Sunday, February 09, 2014

Philip Seymour-Hoffman

It's been a week now since my favourite Hollywood actor has died, and so I feel I should say something about it. I think it will be a really long time, if ever, before we will see an actor as amazing as Philip Seymour-Hoffman. His death is a tragedy not only in the loss itself, but in the way in which it happened. I guess it will always remain a mystery to those of us who lead our normal day-to-day lives, the normal work world where you just make enough money to get by -- a mystery as to why so many celebrities seem to fall into the web of addictions that can lead to the very ending of their life. For me, it just highlights the fact that there must be voids in all of us that go beyond the realm of [seemingly] endless opportunity to fix them through success or money. I've spent a lot of the weekend watching old clips of Seymour-Hoffman, and watching interviews. When he accepted the Oscar for his lead role in Capote, Hoffman reserved the highest praise for his mother, who single-handedly raised him and his three siblings. It just seemed so poignant to me. Why does a person need to leave such a stage amid the accolades of your peers -- at the pinnacle of your career -- and from there, lock yourself away in a bathroom, with heroin? It's a mystery deeper than the plot of any movie.
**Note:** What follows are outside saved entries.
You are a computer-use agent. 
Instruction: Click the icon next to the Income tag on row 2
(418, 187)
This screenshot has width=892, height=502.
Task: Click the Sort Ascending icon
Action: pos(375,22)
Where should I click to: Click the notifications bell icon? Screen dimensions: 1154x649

I will miss him on the screen. He always seemed to me to be the type of person I would have loved to have known as a friend. In this clip [below] I agree with David Edelstein when he suggests that Hoffman's special gift was his "anti-vanity." The way in which he "…homed in on the grotesque. He thought you'd have more empathy for people who were reprehensible, because deep down we all know how flawed we are."
What a loss. What a sad and tragic loss.